§ INSTRUCTIONS FOR THE TASK: Take the data below and write it out exactly, except for the pictures.

§ RECORDS TO PROCESS:
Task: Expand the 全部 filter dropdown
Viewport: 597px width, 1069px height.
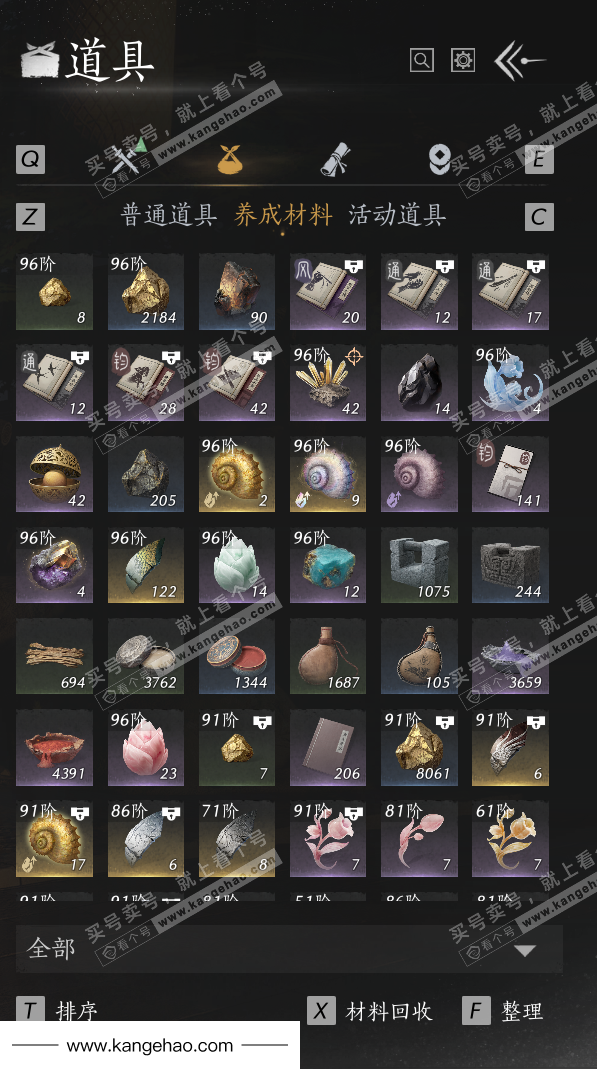Action: [x=289, y=948]
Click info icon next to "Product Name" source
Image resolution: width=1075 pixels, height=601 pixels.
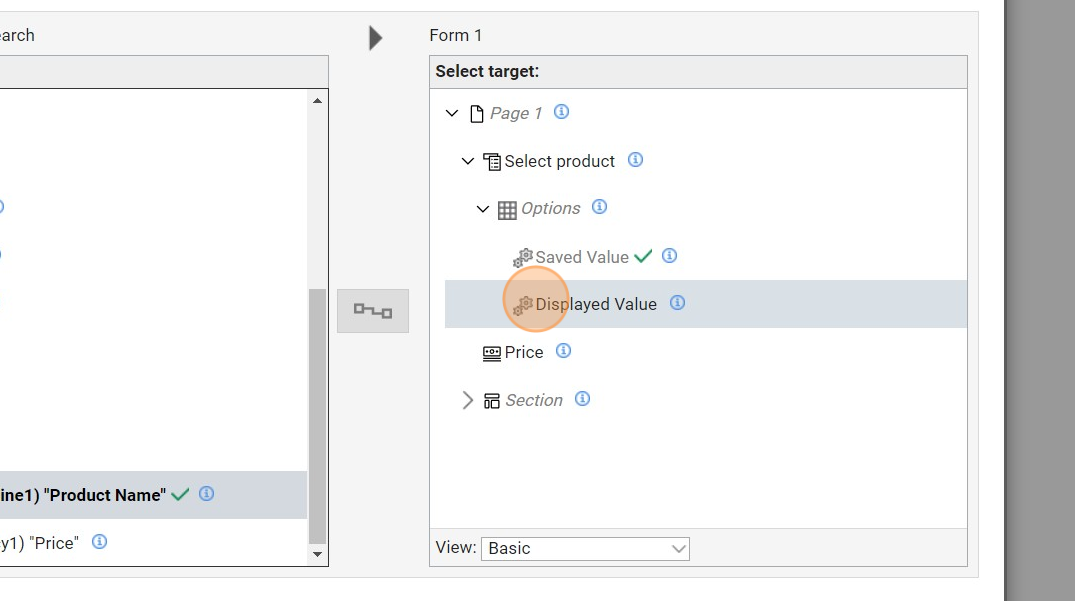[206, 494]

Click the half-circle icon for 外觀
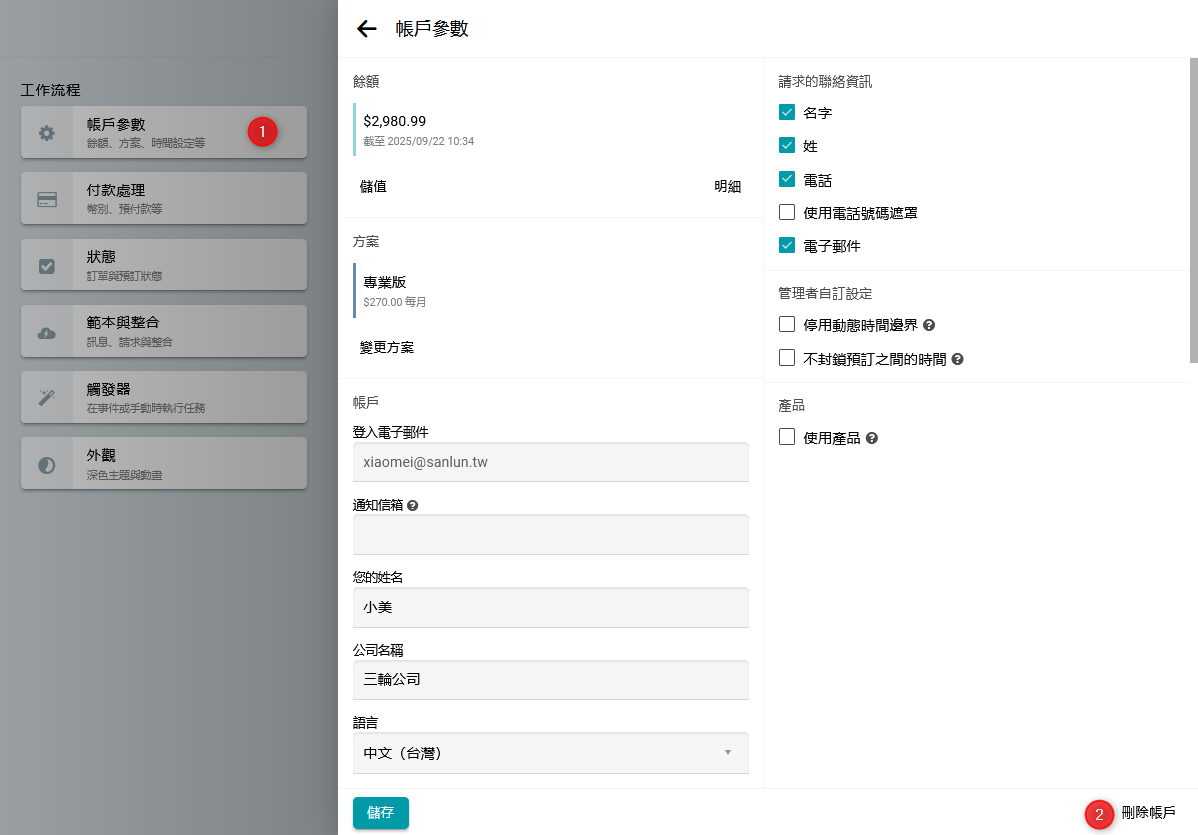coord(47,464)
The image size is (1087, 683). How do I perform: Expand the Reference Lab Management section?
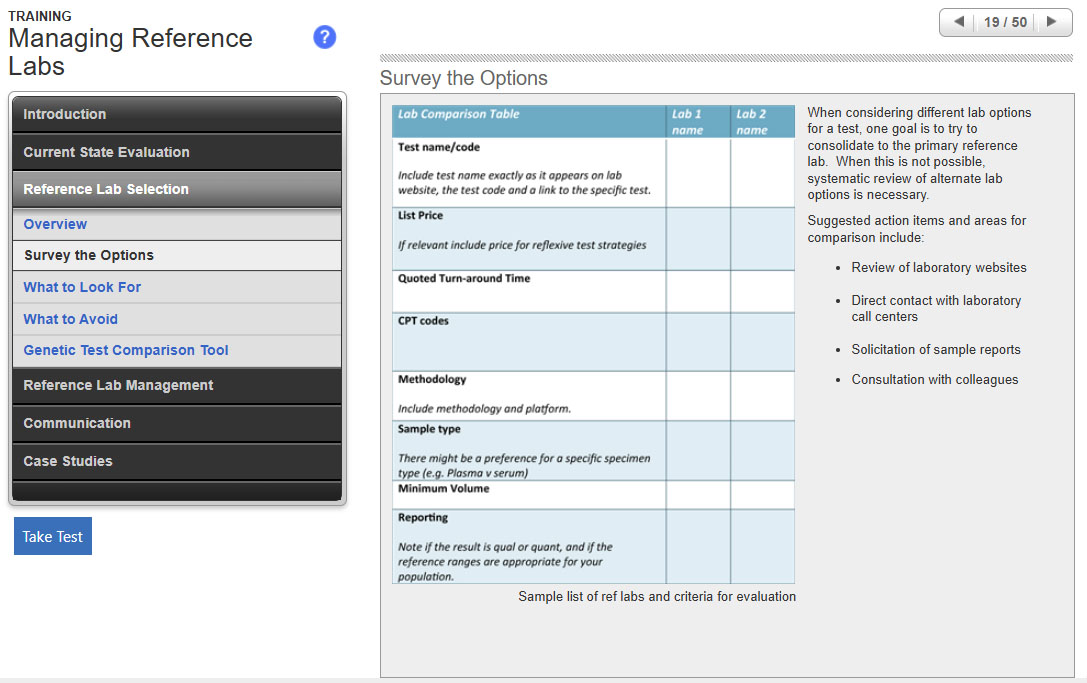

§ ANSWER TO THE PROBLEM:
Task: Expand the 全部 filter dropdown
Viewport: 597px width, 1069px height.
Action: [x=289, y=948]
Click info icon next to "Product Name" source
Image resolution: width=1075 pixels, height=601 pixels.
[206, 494]

Click the half-circle icon for 外觀
coord(47,464)
The image size is (1087, 683). How do I perform: Expand the Reference Lab Management section?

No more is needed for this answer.